In the decision on appeal, the Board found, inter alia, that (1) “[t]he cessation of surgical, Xray,
antineoplastic chemotherapy or other therapeutic procedure” to treat Mr. Tatum’s prostate cancer
“occurred in November 2001,” (2) the December 2002 hospitalization did not constitute metastasis or local reoccurrence of Mr. Tatum’s prostate cancer, and (3) the regulatory, minimum, six-month period for assignment of a 100% disability rating ended on April 30, 2002. Record (R.) at 4-5. In support of its findings, the Board noted that an August 2002 VA medical examination report states that since Mr. Tatum’s surgery in November 2001, Mr. Tatum had not experienced any problems
with hematuria and he had not required any hospitalizations or additional surgery. The Board also
explained that Mr. Tatum had not identified, and his record did not include, “any evidence that shows any surgical, X-ray, antineoplastic chemotherapy or other therapeutic procedure after November 2001.” R. at 9. Additionally, the Board distinguished between treatment for cancer, which the Board stated warrants a 100% disability rating for a minimum of six months, and treatment for the residuals of the cancer treatment, which the Board stated is rated based on the type and degree of residual.

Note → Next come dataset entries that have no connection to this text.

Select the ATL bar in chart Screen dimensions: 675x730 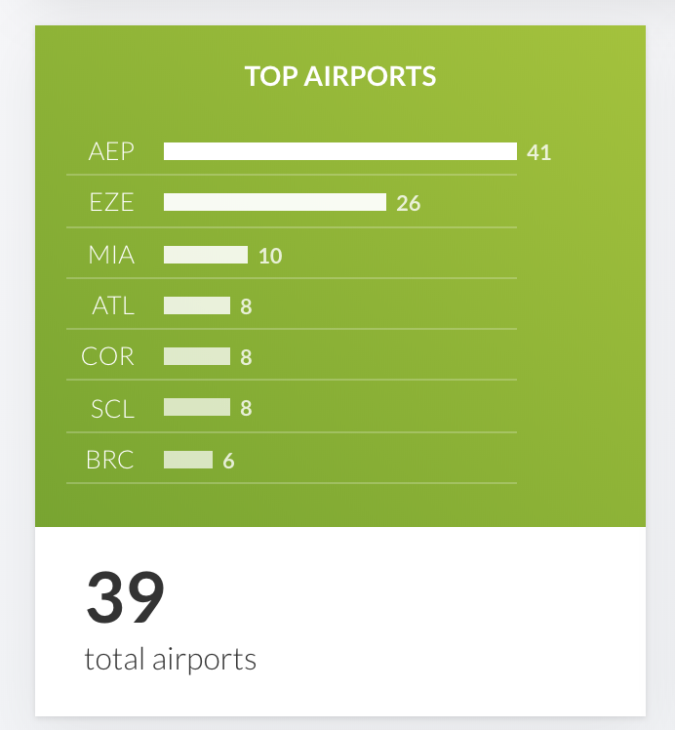[197, 305]

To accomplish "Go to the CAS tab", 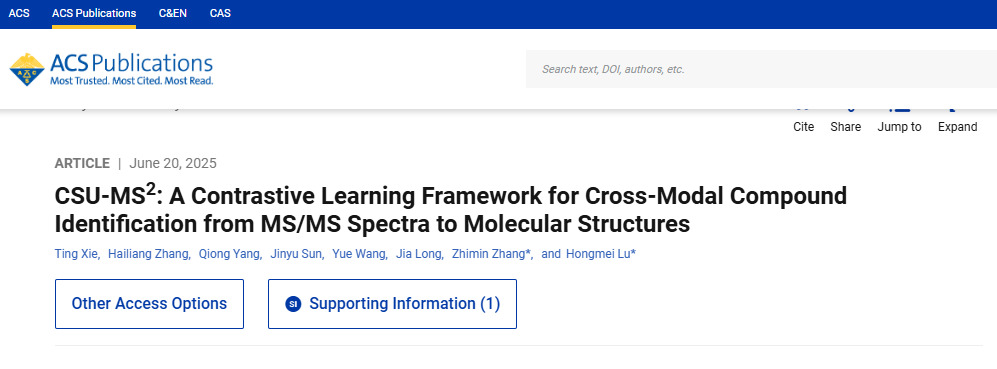I will 220,13.
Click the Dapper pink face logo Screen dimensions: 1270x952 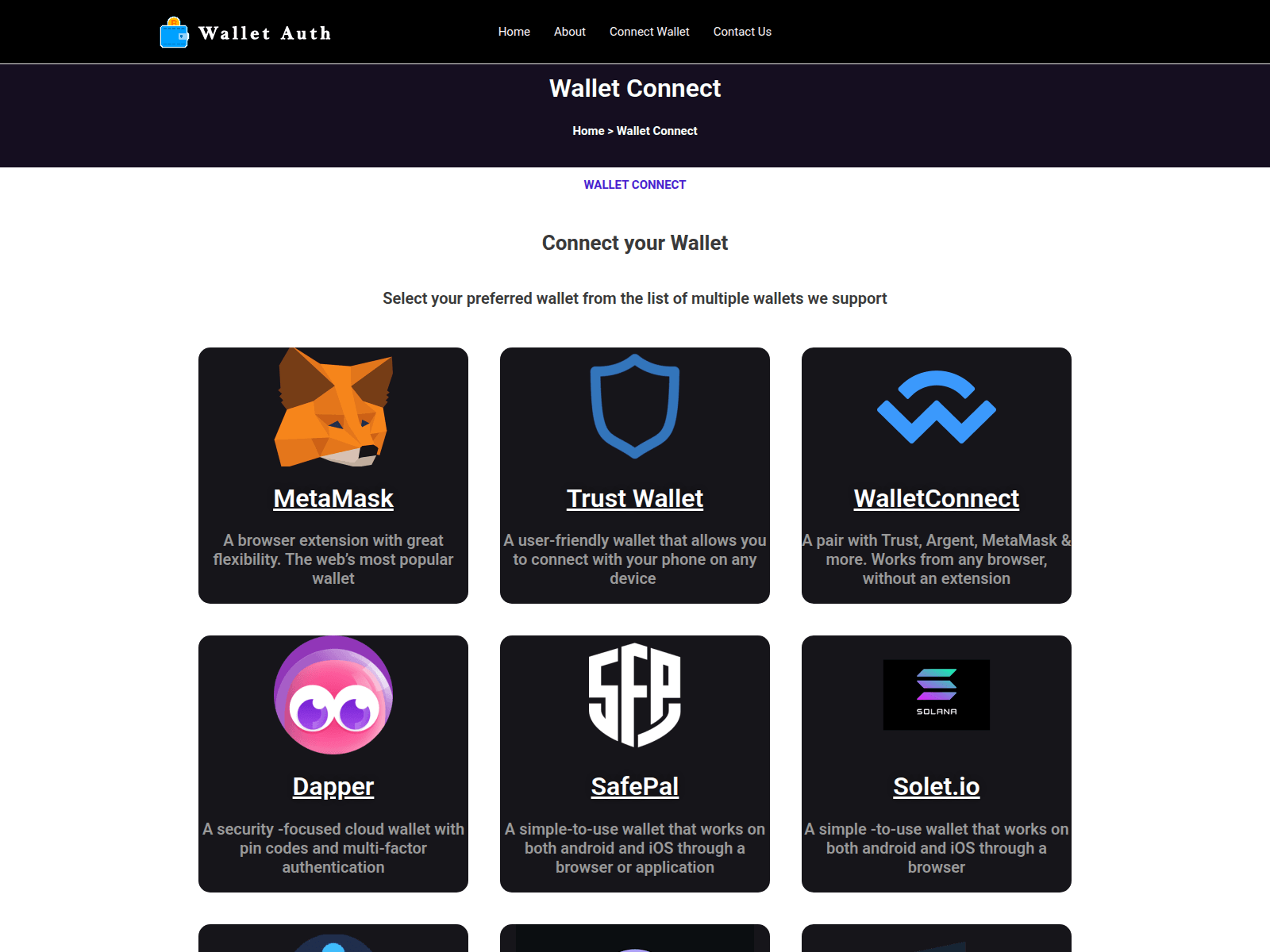coord(333,695)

The Board again affirmed April 30, 2002, as the end date for a 100% disability rating.

II. PARTY’S ARGUMENTS
Appellant
Mr. Tatum argues that the Board inadequately explained how it arrived at November 2001
as the correct date for calculating the “cessation of surgical, X-ray, antineoplastic chemotherapy or other therapeutic procedure” (hereinafter “treatment”) as provided in DC 7528. He notes that his
4 A “malignant neoplasm” is “any new and abnormal growth; specifically a new growth of tissue in which the growth is uncontrolled and progressive,” and which tends to become progressively worse, resulting in death. DORLAND’S at 1239 (defining “neoplasm”), 1099 (defining “malignant”). Prostate cancer is a type of neoplastic disease of the genitourinary system. Id. at 771 (defining “genitourinary system” as consisting of the urinary and genital systems), 1864
Plate 44 (labeling the organs of the urogenital system), 280 (defining “cancer” as a neoplastic disease).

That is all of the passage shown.